Tout simplement à cause de la notion de plaisir. Les «bonnes» drogues soulagent les maux, alors que les «mauvaises» drogues procurent du plaisir.
Prenez le LSD, par exemple. Cette substance découverte en 1943 par un chimiste suisse a été utilisée dans les années 40 et 50 pour le traitement de l’alcoolisme, de la dépression et de plusieurs autres formes de névrose. Plus de mille études ont été effectuées sur le LSD, et la drogue a été testée sur plus de quarante mille personnes. C’était le médicament préféré des psychiatres. Or, au début des années 60, le LSD se retrouva soudainement sur la liste noire du gouvernement américain. Pourquoi?
C’est exactement la question que le sénateur Robert Kennedy posa aux directeurs de la Food and Drug Administration (FDA) lors d’une séance du Congrès en 1965: «Si ce psychotrope était si utile il y a un an, pourquoi est-il maintenant interdit?»
Réponse de la FDA: parce que la drogue était sortie des laboratoires et des cliniques pour envahir les campus et les dortoirs. Parce que le LSD était passé de médicament soulageant la douleur à drogue procurant du plaisir.

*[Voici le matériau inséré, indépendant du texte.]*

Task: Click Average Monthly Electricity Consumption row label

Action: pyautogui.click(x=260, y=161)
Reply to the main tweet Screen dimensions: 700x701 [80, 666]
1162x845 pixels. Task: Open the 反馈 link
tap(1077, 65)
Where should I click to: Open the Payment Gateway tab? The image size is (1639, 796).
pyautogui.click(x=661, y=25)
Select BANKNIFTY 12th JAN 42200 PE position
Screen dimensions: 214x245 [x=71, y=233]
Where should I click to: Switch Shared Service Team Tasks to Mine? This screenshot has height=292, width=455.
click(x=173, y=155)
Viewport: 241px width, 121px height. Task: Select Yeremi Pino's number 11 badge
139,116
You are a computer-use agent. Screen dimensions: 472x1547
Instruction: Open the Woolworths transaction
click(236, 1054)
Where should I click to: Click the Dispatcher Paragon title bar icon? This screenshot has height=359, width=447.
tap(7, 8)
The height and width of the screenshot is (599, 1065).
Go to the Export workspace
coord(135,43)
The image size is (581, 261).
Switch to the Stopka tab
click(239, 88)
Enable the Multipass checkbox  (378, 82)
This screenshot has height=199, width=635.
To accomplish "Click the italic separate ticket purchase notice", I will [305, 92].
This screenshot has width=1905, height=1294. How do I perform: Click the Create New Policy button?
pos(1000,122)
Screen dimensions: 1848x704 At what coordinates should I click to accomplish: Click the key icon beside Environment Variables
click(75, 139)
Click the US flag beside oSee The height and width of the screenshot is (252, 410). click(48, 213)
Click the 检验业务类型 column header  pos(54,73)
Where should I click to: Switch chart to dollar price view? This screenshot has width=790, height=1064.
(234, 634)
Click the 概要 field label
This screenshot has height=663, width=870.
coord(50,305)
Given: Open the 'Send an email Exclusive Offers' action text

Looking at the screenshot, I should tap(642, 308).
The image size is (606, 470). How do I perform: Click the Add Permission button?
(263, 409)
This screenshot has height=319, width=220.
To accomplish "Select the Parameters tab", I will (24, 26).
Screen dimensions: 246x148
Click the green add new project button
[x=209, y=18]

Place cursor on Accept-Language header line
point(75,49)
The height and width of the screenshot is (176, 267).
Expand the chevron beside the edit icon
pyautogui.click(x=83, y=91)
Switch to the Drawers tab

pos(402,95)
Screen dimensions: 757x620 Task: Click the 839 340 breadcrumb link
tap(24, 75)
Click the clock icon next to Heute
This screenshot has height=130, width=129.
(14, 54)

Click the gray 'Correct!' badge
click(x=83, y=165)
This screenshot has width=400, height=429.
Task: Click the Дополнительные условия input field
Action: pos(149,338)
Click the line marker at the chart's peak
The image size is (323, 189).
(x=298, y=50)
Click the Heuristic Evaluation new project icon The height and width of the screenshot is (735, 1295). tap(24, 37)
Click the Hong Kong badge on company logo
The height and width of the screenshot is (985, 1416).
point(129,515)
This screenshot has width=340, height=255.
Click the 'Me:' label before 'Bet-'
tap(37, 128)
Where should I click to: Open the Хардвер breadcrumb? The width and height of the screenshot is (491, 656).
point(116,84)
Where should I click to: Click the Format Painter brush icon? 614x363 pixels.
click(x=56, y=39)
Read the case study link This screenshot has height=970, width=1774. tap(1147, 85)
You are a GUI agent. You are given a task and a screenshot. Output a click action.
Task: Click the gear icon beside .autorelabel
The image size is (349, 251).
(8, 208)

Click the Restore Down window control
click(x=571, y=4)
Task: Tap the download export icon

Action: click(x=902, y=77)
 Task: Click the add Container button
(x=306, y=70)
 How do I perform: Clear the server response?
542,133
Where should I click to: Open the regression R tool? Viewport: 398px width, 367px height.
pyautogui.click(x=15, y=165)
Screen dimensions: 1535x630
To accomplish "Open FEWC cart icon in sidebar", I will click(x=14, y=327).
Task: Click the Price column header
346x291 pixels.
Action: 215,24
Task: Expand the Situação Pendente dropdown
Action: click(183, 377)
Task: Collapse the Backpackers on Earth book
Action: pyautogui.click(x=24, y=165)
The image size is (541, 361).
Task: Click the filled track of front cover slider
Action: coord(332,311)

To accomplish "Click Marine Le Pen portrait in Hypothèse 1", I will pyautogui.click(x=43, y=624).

Or, la frontière entre le soulagement de la douleur et le plaisir est extrêmement ténue. La mémé qui croque un comprimé de Valium ne ressent-elle pas une forme de plaisir en prenant sa dose? Et l’ado qui gobe de l’Ecstasy ne soulage-t-il pas en quelque sorte certains malaises psychologiques, que ce soit la timidité, la peur, voire la dépression?
En fait, ce que dit le gouvernement, c’est qu’on peut se gratter parce que ça démange, mais pas parce que ça fait du bien. Bien sages, ceux qui peuvent faire la différence!
Et que dire du Viagra? Le but ultime du Viagra n’est-il pas de donner du plaisir?
Les gens qui s’opposent à la légalisation des drogues disent que les pushers vendant des drogues illégales veulent seulement faire de l’argent; alors que les compagnies pharmaceutiques, elles, ont à coeur la santé des citoyens. Faites-moi rire!
En 1998, les compagnies pharmaceutiques américaines ont dépensé 1,2 milliard de dollars en publicité. Pourquoi? Pour augmenter leurs chiffres d’affaires, point. Entre 1970 et 1998, les revenus de ces compagnies ont quadruplé, pour atteindre quatre-vingt-un milliards de dollars.
Et devinez quoi? Le quart de leurs revenus provient de la vente de psychotropes affectant les sens et le système nerveux central.
Comme l’a écrit Luc Plamondon: «Stone, le monde est stone.»